Fin 2018, il a été annoncé que l’un des groupes préférés du Mari et de son frère, à savoir The Cure, a été annoncé en tête d’affiche pour l’édition 2019 de Rock en Seine. Réaction du Mari : Je m’en fous, je les ai déjà vus en 2016, et puis 69 € juste pour poireauter toute l’après-midi et voir Bob… Car oui, j’ai offert cette possibilité au Mari et au Beau-frère d’aller les voir lors de leur passage à l’Accor Hotel Arena en novembre 2016 (et ce malgré le fait que j’aie pris les billets un mois après les attentats du 13 novembre 2015). C’était un beau moment de fraternité et ça m’a rendue en joie de leur offrir ce moment.
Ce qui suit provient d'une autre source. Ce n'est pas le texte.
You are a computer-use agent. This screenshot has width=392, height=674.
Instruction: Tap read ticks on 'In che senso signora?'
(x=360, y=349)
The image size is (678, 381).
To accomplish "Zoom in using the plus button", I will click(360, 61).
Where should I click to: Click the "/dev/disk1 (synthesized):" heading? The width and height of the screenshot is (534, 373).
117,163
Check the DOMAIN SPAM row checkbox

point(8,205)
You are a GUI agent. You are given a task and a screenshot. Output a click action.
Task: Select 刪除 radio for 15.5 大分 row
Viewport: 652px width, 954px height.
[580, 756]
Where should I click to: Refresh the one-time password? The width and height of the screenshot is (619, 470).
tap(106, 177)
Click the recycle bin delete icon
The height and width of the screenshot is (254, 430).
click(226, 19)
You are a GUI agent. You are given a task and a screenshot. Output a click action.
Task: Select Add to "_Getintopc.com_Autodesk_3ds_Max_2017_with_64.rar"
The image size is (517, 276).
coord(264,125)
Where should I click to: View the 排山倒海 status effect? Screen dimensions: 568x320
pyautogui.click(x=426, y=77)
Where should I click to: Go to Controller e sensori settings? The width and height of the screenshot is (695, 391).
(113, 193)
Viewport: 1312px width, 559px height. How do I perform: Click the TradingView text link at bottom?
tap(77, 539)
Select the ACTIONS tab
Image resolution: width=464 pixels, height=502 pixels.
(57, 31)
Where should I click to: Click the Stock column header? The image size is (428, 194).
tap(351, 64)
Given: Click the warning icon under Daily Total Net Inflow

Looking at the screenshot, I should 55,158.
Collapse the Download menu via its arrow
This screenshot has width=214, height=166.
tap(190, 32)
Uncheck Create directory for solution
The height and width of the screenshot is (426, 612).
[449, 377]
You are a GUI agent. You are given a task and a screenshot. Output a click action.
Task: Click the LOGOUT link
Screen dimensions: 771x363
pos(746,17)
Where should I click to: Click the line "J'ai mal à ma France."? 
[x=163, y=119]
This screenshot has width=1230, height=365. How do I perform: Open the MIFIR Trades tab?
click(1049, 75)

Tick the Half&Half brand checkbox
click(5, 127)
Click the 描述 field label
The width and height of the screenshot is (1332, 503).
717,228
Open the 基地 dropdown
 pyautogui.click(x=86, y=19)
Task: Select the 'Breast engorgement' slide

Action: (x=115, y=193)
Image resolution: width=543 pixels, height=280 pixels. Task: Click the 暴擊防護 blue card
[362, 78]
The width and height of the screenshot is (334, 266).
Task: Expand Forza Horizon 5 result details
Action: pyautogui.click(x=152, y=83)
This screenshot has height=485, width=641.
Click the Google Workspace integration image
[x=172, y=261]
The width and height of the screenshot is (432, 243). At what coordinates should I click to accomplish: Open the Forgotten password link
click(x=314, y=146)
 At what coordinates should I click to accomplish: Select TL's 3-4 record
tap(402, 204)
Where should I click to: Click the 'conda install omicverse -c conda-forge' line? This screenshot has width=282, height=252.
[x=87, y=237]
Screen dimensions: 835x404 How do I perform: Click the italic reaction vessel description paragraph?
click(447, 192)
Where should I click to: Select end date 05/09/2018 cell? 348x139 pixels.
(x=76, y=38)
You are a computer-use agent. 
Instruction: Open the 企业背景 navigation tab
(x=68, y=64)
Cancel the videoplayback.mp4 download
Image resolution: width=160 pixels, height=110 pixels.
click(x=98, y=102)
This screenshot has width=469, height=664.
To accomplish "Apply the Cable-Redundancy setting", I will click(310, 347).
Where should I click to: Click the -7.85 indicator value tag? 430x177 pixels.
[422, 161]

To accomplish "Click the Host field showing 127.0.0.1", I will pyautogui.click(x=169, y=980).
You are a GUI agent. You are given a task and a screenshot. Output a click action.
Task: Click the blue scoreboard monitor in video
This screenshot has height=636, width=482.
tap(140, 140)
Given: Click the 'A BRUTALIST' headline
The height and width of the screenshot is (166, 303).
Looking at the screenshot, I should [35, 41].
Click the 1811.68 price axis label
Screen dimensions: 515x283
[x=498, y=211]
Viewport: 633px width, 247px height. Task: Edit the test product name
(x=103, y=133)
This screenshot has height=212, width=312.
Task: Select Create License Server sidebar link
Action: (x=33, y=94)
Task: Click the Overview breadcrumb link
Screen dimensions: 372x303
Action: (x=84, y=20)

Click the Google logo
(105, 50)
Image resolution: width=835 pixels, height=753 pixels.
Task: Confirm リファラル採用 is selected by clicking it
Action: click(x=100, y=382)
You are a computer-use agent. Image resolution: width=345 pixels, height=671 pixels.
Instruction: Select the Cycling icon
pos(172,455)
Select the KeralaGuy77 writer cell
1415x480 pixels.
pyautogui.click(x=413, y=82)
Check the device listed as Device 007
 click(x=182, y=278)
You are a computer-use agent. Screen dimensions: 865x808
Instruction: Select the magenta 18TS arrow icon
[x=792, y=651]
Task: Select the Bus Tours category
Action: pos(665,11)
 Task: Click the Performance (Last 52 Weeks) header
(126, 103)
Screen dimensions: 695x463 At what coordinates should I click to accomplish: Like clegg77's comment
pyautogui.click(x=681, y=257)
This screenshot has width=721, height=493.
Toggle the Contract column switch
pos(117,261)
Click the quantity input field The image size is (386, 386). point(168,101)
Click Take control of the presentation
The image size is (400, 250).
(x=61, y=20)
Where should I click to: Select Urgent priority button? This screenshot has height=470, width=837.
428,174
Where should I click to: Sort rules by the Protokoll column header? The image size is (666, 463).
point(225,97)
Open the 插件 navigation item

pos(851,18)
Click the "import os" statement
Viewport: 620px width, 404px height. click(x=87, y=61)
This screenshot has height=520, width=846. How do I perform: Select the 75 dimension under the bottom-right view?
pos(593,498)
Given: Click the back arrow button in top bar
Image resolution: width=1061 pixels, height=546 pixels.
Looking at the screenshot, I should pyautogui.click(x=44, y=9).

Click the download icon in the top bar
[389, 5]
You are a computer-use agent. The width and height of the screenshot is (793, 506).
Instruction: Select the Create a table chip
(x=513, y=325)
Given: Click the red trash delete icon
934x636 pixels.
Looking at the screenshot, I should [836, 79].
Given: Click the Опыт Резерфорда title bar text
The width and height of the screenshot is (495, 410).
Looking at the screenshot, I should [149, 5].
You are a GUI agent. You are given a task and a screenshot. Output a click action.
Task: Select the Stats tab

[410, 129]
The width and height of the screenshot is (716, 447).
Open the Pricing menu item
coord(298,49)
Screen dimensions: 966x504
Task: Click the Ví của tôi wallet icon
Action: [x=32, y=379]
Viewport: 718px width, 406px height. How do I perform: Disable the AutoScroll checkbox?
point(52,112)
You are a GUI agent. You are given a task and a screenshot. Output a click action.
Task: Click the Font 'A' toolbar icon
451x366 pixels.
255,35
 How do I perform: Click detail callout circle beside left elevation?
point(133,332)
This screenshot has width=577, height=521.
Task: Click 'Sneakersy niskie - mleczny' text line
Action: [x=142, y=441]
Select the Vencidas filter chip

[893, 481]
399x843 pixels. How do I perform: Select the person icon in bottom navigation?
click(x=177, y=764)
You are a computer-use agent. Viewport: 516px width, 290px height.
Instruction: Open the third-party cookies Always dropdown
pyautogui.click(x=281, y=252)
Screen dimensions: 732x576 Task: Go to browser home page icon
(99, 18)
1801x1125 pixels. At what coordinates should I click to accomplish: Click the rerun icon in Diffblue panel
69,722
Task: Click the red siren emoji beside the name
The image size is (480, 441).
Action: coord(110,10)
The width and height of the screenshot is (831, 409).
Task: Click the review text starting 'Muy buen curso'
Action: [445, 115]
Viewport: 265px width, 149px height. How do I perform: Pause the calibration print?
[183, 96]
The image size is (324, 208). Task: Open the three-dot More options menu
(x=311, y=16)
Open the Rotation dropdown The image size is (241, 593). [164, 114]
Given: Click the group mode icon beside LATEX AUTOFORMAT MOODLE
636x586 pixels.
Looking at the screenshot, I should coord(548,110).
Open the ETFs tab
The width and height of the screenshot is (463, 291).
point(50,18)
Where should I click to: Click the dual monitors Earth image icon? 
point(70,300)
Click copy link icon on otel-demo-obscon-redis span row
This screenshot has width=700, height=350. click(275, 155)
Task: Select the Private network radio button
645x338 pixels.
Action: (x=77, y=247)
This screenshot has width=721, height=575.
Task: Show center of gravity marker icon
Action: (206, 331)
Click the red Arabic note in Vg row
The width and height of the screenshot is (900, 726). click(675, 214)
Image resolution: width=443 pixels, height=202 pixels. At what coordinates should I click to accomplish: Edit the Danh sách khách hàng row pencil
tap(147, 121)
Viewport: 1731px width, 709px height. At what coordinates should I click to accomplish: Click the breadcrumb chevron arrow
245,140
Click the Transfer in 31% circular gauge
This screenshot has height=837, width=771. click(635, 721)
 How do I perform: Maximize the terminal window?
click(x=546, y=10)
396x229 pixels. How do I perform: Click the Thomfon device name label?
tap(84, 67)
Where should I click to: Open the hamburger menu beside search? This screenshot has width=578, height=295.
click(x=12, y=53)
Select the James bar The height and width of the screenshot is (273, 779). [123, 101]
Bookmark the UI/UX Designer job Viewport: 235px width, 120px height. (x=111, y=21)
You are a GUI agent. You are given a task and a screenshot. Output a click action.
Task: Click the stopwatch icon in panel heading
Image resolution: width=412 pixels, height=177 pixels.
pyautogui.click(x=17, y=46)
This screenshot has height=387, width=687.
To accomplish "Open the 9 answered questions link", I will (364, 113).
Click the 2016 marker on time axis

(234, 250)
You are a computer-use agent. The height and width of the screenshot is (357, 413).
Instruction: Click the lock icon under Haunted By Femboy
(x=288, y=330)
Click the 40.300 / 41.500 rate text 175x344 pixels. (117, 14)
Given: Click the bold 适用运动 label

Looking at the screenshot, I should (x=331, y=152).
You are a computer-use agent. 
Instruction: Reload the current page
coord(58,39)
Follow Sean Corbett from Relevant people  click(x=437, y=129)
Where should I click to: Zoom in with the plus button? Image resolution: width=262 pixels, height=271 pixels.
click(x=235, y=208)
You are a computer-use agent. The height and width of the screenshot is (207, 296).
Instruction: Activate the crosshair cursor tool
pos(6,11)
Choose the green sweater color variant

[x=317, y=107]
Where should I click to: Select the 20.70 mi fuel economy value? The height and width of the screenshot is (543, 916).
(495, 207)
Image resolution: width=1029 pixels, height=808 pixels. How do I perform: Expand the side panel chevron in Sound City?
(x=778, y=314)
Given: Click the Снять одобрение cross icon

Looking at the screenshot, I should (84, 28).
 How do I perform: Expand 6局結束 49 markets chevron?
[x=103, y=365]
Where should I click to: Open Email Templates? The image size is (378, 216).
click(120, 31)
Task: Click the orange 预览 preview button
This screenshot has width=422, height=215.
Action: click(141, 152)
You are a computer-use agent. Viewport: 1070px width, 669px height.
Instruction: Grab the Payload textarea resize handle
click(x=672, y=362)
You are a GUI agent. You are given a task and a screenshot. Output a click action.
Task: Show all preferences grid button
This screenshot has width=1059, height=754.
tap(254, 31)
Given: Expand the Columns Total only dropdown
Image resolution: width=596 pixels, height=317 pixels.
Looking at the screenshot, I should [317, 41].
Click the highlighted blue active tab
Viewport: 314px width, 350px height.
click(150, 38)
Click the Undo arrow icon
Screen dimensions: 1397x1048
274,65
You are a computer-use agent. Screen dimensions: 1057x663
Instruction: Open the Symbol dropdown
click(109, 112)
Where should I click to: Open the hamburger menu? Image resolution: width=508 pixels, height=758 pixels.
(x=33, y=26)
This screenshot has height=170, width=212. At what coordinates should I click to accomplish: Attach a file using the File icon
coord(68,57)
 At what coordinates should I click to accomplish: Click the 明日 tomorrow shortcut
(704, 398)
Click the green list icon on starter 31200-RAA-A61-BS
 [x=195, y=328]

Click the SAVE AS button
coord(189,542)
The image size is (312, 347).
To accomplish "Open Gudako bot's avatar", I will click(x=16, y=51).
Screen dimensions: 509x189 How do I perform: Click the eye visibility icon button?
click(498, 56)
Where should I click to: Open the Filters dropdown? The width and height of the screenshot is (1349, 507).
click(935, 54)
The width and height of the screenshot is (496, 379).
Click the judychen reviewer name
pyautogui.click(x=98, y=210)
SAUF QUE d’autres annonces sur l’affiche de Rock en Seine ont été faites début février 2019. Et que vois-je ? Que le vendredi 23 août passait non seulement Bob et sa clique, mais aussi Johnny Marr, ancien guitariste des Smiths, qui s’assume enfin en solo depuis 2012 (soit 25 ans après la séparation du groupe). Le Mari citant également les Smiths et de surcroît Johnny Marr comme faisant partie de son panthéon, ni une, ni deux, je profite d’une carte cadeau de la FNAC pour nous acheter deux places et lui les offrir pour son anniversaire.
C’est là une formidable preuve d’amour que je lui fais. En effet, j’ai assisté une seule fois à Rock en Seine. C’était en 2009. Soit l’année de la séparation d’Oasis en direct. Et quand on vit avec un exégète d’Oasis, c’est le genre de traumatisme qu’on se cogne à vie. La preuve : nous nous sommes rencontrés en juillet 2013, il a fallu attendre fin 2016, soit deux ans et demi de vie commune et un an et demi de mariage pour qu’il puisse me faire écouter Time Flies, la compilation contenant le dernier concert d’Oasis avant leur séparation. Et encore, j’étais à moitié endormie et j’ai passé l’écoute en PLS.
C’est donc avec une appréhension non feinte que je me suis dirigée cette après-midi d’été vers le parc de Saint-Cloud. Mais le résultat a été à la hauteur de nos espérances avec les quatre concerts auxquels j’ai décidé d’assister.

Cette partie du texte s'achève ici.